Benedict XVI: Maybe it's important to say, first of all, that there are marked differences within the Evangelical Church. If I'm not mistaken, in Germany we have three important communities: Lutherans, Reformed, and Prussian Union.
There are also several free churches [Freikirchen] and within the traditional Churches there are movements like the "confessional Church," and so on. It's a collection of many voices, therefore, with which we have to enter in dialogue searching for unity while respecting the multiplicity of the voices with which we want to collaborate.
I believe that the first thing we need to do is to concern ourselves with clarifying, establishing and putting into practice important ethical directives in society, thus guaranteeing a social ethical consistency without which society cannot fulfill its political ends, namely, justice for all, living together in a positive way, and peace.
In this sense, I think a lot is already achieved, that we already agree on the common Christian basics before the great moral challenges.
Of course, then we have to witness to God in a world that has problems finding him, as we said, and to make God visible in the human face of Jesus Christ, to offer people access to the source without which our morale becomes sterile and loses its point of reference, to give joy as well because we are not alone in this world.
Only in this way joy is born before the greatness of humanity: Humanity is not an evolutionary product that turned out badly. We are the image of God. We have to move on these two levels, so to speak: The level of important ethical points of reference and the level that manifests the presence of God, a concrete God, starting from within and working toward them.

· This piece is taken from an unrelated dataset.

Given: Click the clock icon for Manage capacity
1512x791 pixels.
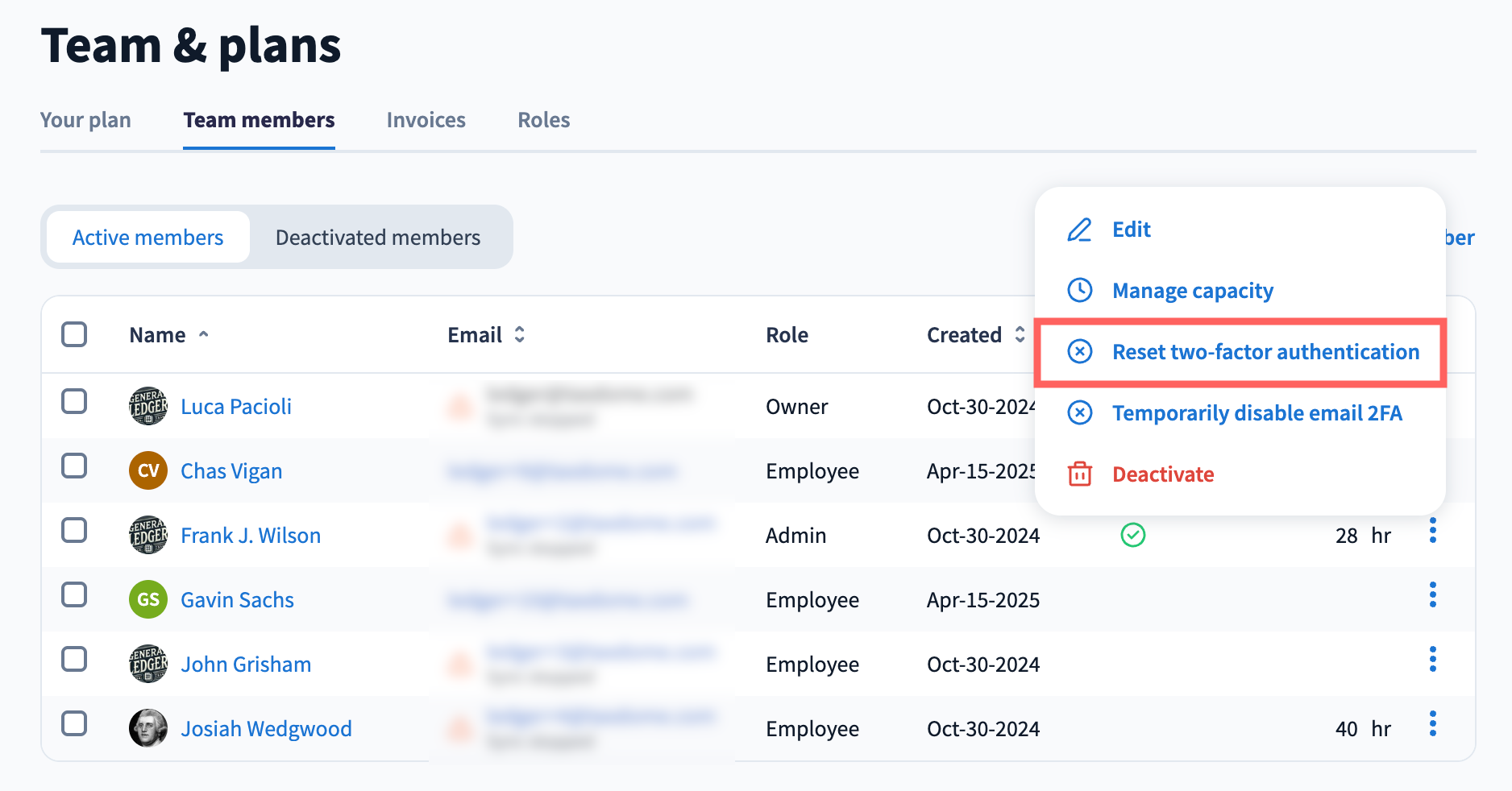Looking at the screenshot, I should tap(1079, 290).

If we do this and, especially, if in all our single communities we try not to live the faith in a specific fashion but always start from its deepest basics, then maybe we still won't reach external manifestations of unity quickly, but we will mature toward an interior unity that, God willing, one day will bring with it an exterior form of unity too.
Q: The issue of the family. A month ago you were in Valencia for the World Meeting of Families. Anyone who was listening carefully, as we tried to do at Vatican Radio, noticed how you never mentioned the words "homosexual marriage," you never spoke about abortion, or about contraception. Careful observers thought that was very interesting. Clearly your idea is to go around the world preaching the faith rather than as an "apostle of morality." What are your comments?
Benedict XVI: Obviously, yes. Actually I should say I had only two opportunities to speak for 20 minutes. And when you have so little time you can't say everything you want to say about "no."
Firstly you have to know what we really want, right? Christianity, Catholicism, isn't a collection of prohibitions: It's a positive option. It's very important that we look at it again because this idea has almost completely disappeared today.
We've heard so much about what is not allowed that now it's time to say: We have a positive idea to offer, that man and woman are made for each other, that the scale of sexuality, eros, agape, indicates the level of love and it's in this way that marriage develops, first of all, as a joyful and blessing-filled encounter between a man and a woman, and then the family, that guarantees continuity among generations and through which generations are reconciled to each other and even cultures can meet. So first, it's important to stress what we want.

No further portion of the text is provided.